Lincoln National Forest- Guadalupe Ranger District- Rawhide Fire 8/12/2019

Incident Name – Rawhide Fire

Jurisdiction: Lincoln National Forest, Guadalupe Ranger District

Size:  250 Acres

Cause: Lightning

Date/Time Detected: Aug 8, 2019, 10:00 pm

Location: 5 miles NW of Sitting Bull Falls near Rawhide Canyon.

Values at Risk: None.

Firefighting Resources: 2 Engines, 20 total personnel.

Fire Update 8/12/2019: The lightning-caused Rawhide Fire on the Guadalupe Ranger District of the Lincoln National Forest has been allowed to grow to 250 acres within the planned perimeter to fulfill its essential role of reducing forest fuels and improve overall ecosystem health.

Favorable conditions, including light winds and precipitation in areas adjacent to the fire, have resulted in a low-intensity fire that is moving along the forest floor. The Rawhide Fire is located near Rawhide Canyon about five miles northwest of Sitting Bull Falls and is burning in mostly grass, shrubs and some juniper trees. The blaze is expected to move northeast as terrain south of the fire is rocky with limited vegetation available to carry the fire.

Forest officials will issue a closure order for Forest Service Road 522B later today. The road is being closed to reduce the chance of traffic or pedestrian accidents while firefighters are in the area.

Allowing the wildfire to burn through this area naturally will remove fuels that could feed future severe wildfires, as well as help to restore the forest’s structure to more historic conditions. While there is no planned end date for the wildfire, forest managers have established a planning area within which the fire will be allowed to move. It is unlikely the wildfire will move across the entire planning area, given weather conditions and fuel type.

Currently, there are two engines and about 20 people assigned to the fire. Additional resources, including a Wildland Fire Module, which specializes in fires like the Rawhide Fire have been ordered.
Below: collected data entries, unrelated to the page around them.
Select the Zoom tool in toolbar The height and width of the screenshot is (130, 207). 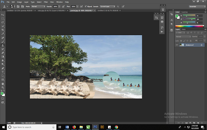click(3, 87)
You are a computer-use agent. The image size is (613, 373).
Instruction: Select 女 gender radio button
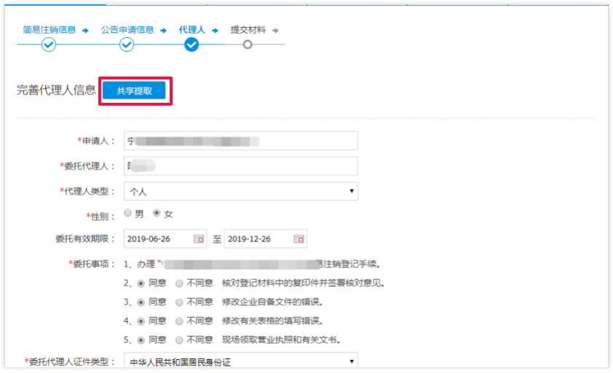157,213
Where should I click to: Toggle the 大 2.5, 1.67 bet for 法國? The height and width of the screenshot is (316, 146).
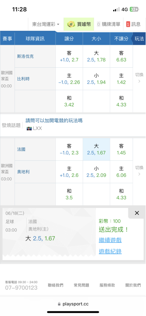coord(96,149)
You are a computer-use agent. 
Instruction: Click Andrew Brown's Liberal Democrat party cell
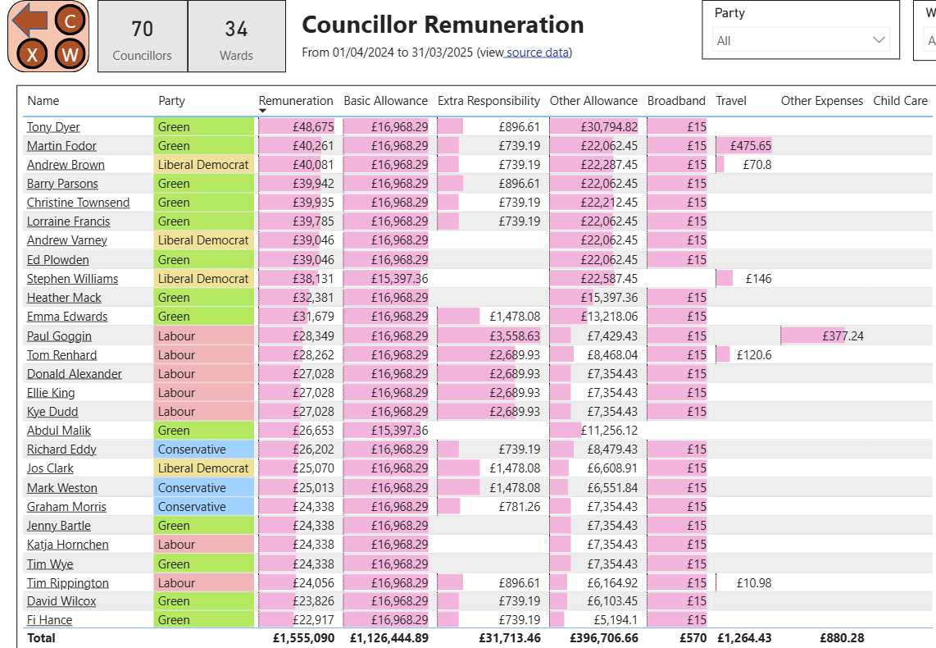coord(204,165)
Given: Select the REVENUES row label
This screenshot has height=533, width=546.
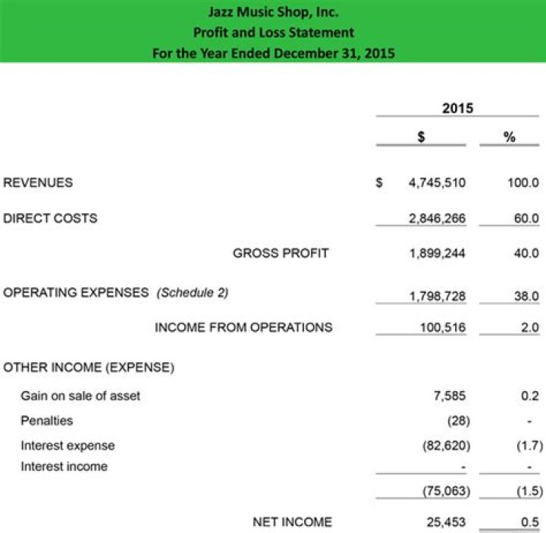Looking at the screenshot, I should pos(39,182).
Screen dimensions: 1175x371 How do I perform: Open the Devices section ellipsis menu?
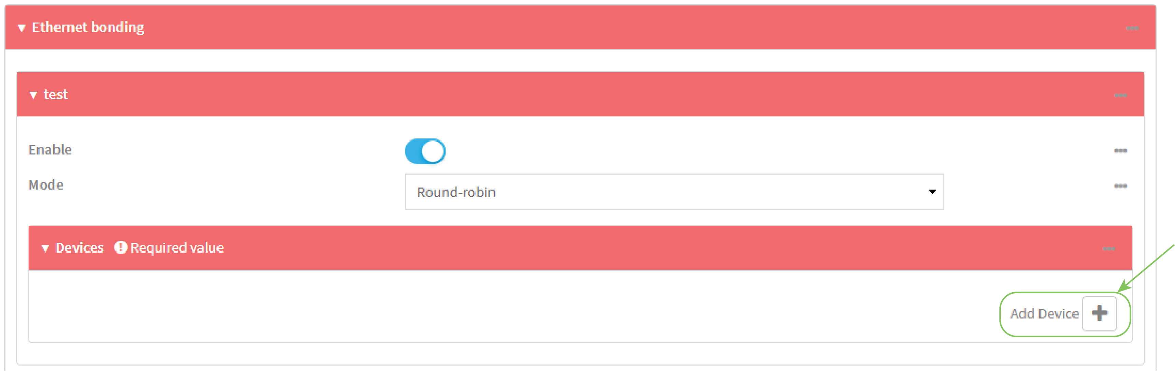coord(1108,249)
The Rawhide Fire is burning in a remote area and poses no danger to buildings or infrastructure. However, smoke is likely to become more visible over the coming days as the fire spreads within the defined planning area. As needed, fire managers plan to conduct burnout operations to strengthen control lines, which frequently causes a temporary increase in the amount of smoke produced.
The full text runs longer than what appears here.